Article:
##############################

# What age can they eat bran?



## louandivy

I was just eating a bowl of sultana bran and Ivy started picking out bits of bran and munching on them, so I gave Ivy a little bowl of dry sultana bran and she loved it...in fact when she was done she handed the bowl to me with a pleading look in her eyes for more :rofl: But then I remembered that it is recommended not to give your baby bran when weaning, what age is it okay for them to eat it? It was a very small bowl, only a few handfuls but I thought it would be a very healthy and filling snack if it was okay for her to eat. Thanks :flower:


----------



## babydevil1989

i didnt know you couldnt! whoops tobys had it for the last year! x


----------



## Mum2b_Claire

I think it's one of those things that generally, you shouldn't give loads of every day but occasionally or a little bit is fine - apparently it can be very filling and spoil their appetite for other foods. Mind you I've always had to give Ruby high fibre foods on Dr advice as she gets constipated otherwise and it never seems to particularly fill her up and she really likes bran flakes, weetabix crispy bran, etc.

##############################

Information shown:
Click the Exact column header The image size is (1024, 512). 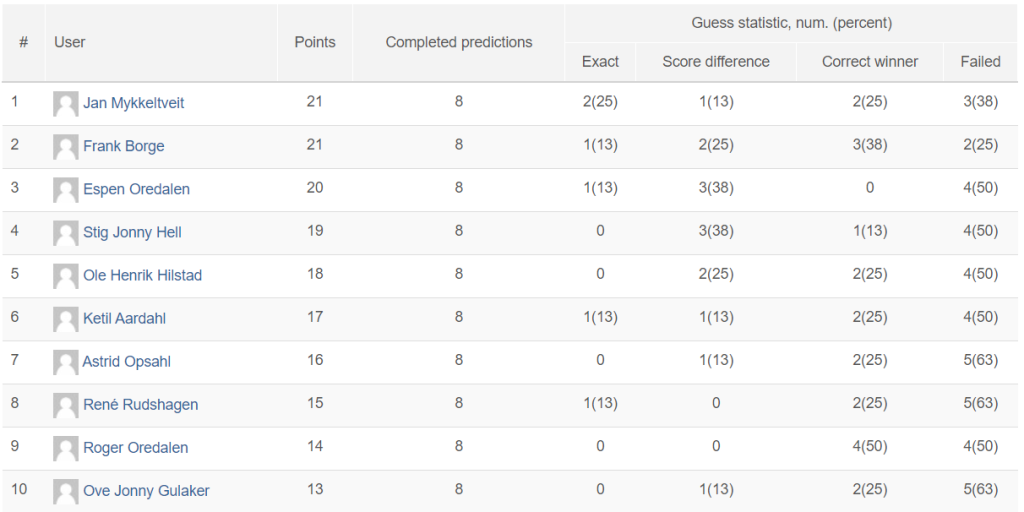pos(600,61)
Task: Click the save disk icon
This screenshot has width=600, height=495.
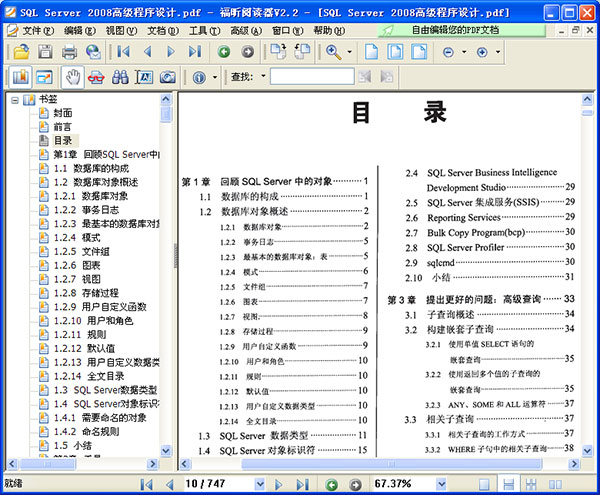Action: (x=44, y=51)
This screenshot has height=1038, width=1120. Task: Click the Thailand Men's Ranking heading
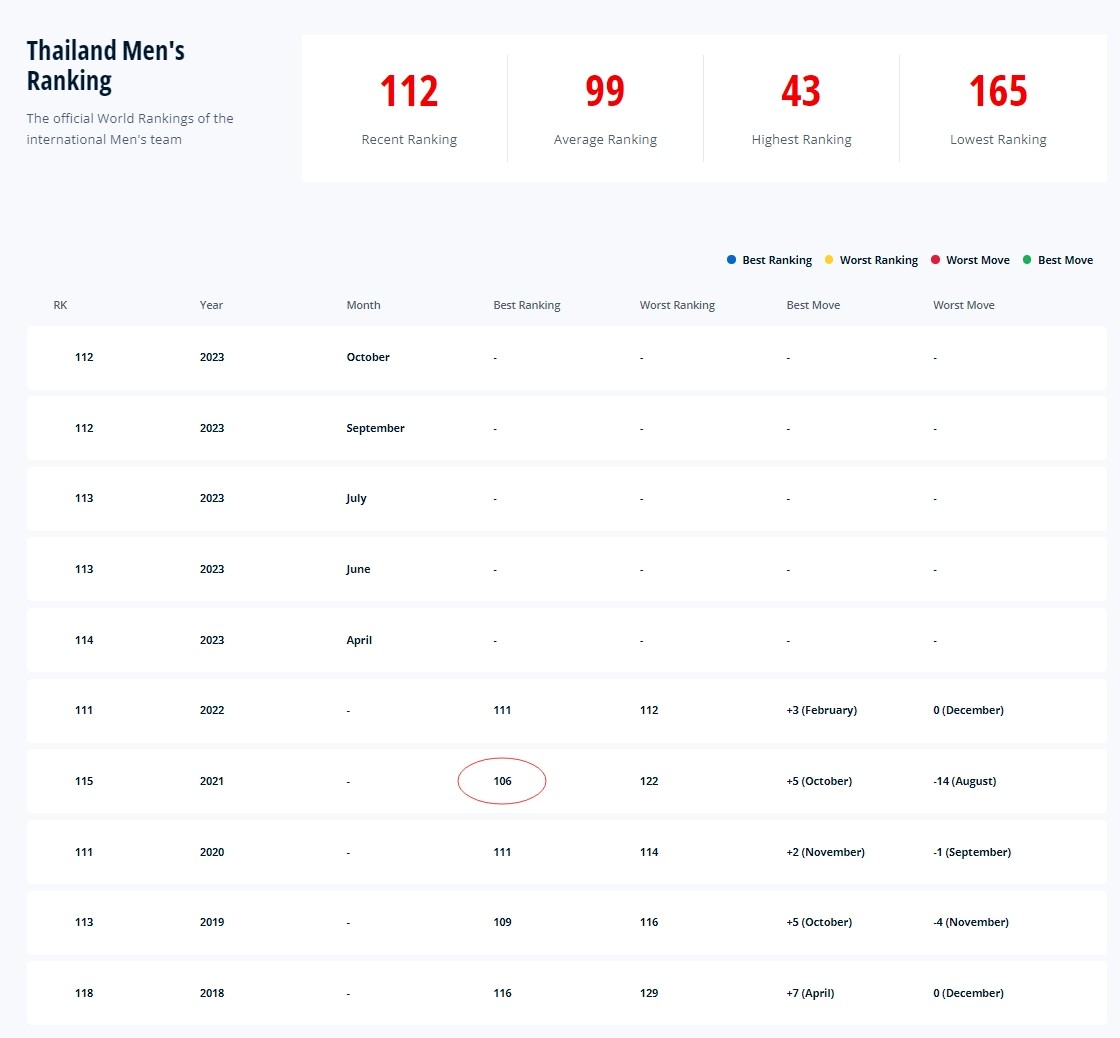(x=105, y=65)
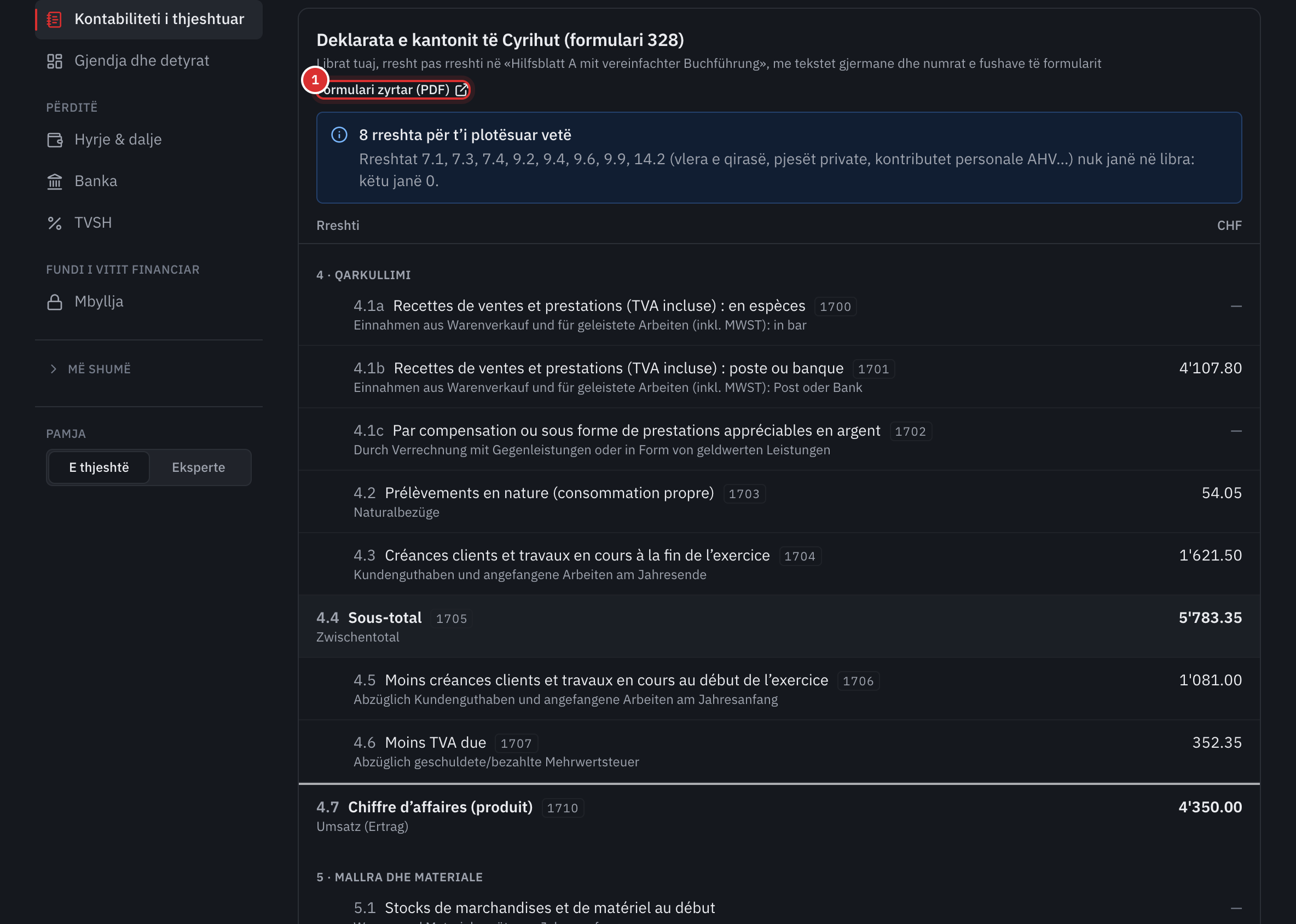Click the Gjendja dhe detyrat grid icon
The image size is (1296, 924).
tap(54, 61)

##############################

Tasks and exercises:
A: According to the forum thread, why does Ruby have to be given high-fiber foods?
B: Pick out every line of the rows that contains the word "This", matching case exactly.

Expected results:
A: On a doctor's advice, because she gets constipated otherwise.

B:
This screenshot has width=600, height=495.
This screenshot has height=1038, width=1120. Task: Click the Thailand Men's Ranking heading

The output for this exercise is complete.